How to Build the Best IoT Products - You Need to Ask the Right Questions

In last week’s post, we explored why, to build the best IoT products, it’s critical that we make an effort to stop telling and start asking in IoT (Internet of Things). But asking the right questions isn’t easy. Today we’ll explore four ways in which you can improve your approach and gain a deeper understanding of consumer’s needs…

1) Use open-ended questions.

“Don’t we all know how to ask questions? Of course we think we know how to ask, but we fail to notice how often even our questions are just another form of telling — rhetorical or just testing whether what we think is right.”

— Edgar Schein, Humble Inquiry.

It’s difficult to ask the right kinds of questions. At best, poor questions give you limited information. At worst, poor questions give you misleading information. Each question you ask should provide an opportunity to learn from the consumer without introducing bias; to gain true insight into the way they think and feel.

Instead of asking a question like, “Would you want an iron that tracks how long you’re ironing?”, you should instead ask an open-ended question like,“What do you think of ironing?”.

Maybe they tell you that they hate ironing.

Great! By following up with more open-ended questions you might find a huge pain point of theirs that you can address with your product.

Maybe they tell you that they love ironing.

Great! Asking more open-ended questions will let you find out exactly what they love about ironing to make sure your product enhances these positive experiences.

Either way…

2) Listen, and be curious.

“Most people do not listen with the intent to understand; they listen with the intent to reply.”

— Stephen Covey, The 7 Habits of Highly Effective People: Powerful Lessons in Personal Change

The consumer may begin to ramble, and it can be strongly tempting to cut them off or to “get them back on track”. It’s critical to resist this urge and remain curious. You don’t know what you don’t know. Take this to heart. Listen with the intent to understand. Be curious and continue asking why. You can’t know what gems might be uncovered as they continue to talk.

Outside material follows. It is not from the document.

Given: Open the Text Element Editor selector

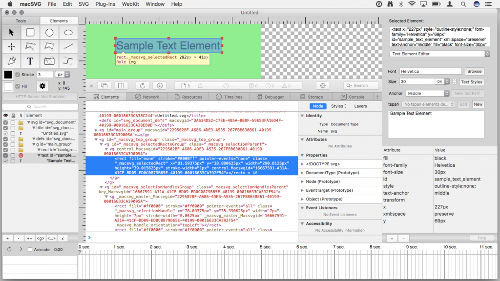Looking at the screenshot, I should click(438, 54).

But to make sure you don’t miss those hidden gems…

3) Bring a teammate.

Have at least one other person with you while engaging with the consumer. Asking the right questions and continuing to facilitate the discussion takes effort and concentration. If you attempt to do it all alone, you risk either asking bad questions or failing to listen effectively.

Assign one person to facilitate the discussion and one person to listen and record what they observe during the conversation.

Speaking of observing…

4) Be creative in your approach.

Sometimes it may be difficult to find a good person to ask. Sometimes asking might not be the best approach.

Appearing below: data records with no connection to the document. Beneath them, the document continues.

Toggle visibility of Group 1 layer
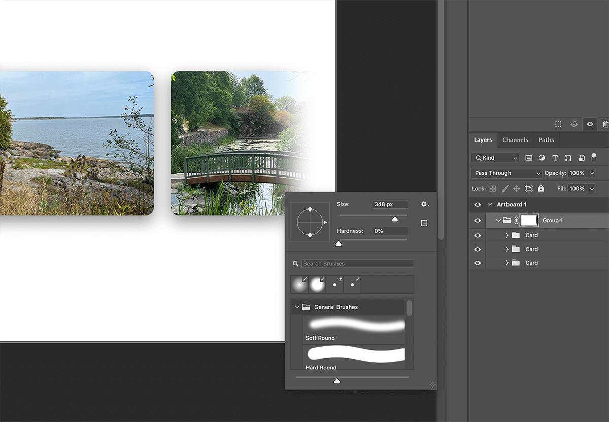609x422 pixels. pos(477,221)
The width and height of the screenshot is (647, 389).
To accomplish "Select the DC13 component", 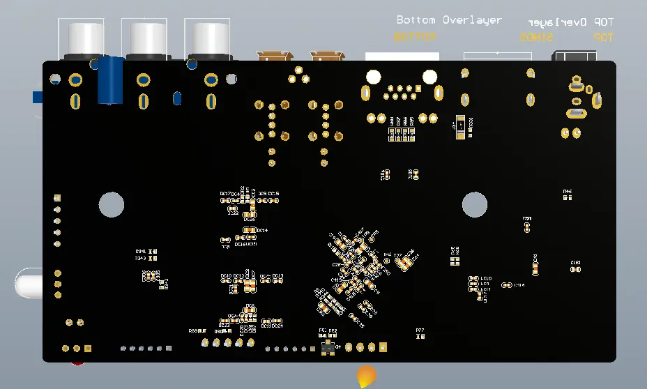I will point(277,281).
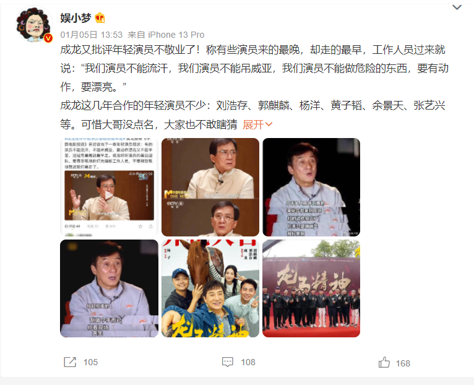Viewport: 474px width, 385px height.
Task: Open the 龙马精神 red carpet group photo
Action: 311,288
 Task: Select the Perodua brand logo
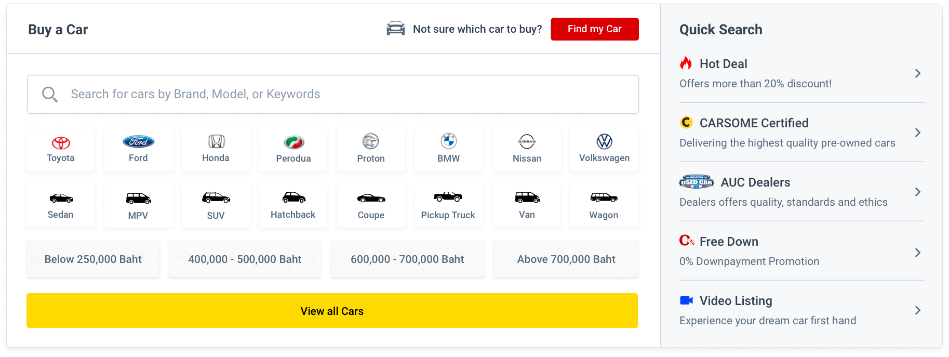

Be creative in how you gain insights into the minds of your consumers.

A great example comes from Proctor & Gamble, owner of the Tide brand. P&G wanted to update their packaging for the Tide powdered laundry detergent, so they began by asking their customers.

The feedback was positive, “we love the packaging, nothing needs to change.” Though P&G could have stopped there, they took it a step further and asked if they could observe some customers using Tide in their homes.

As they observed a woman doing laundry in her home, they watched her pull out a knife and stab into the cardboard box to create a hole for the powder to be poured out.

“But we thought you loved the packaging!”, they exclaimed in shock. Confused, she replied that she did.

Had P&G only asked their customers, their packaging might have remained the same. Instead, this insight helped inspire P&G to develop liquid laundry detergent which is more easily poured.

Observation can reveal critical information that questioning might not.

So be creative in your approach. Go out and observe people using your product. Observe them acting in environments related to your product. Immerse yourself in the process. Go through the complete experience yourself. Do everything you can to get into the mind of the consumer and find out what they need.

“Any fool can know. The point is to understand.”

Attributed to Albert Einstein (perhaps mistakenly), this quote is nonetheless an excellent distillation of the lesson that should be taken from this post.

IoT is still in an early stage of development and has thus been built primarily by engineers for engineers. The best IoT products will be built by people and companies who first seek to understand the consumer and their needs.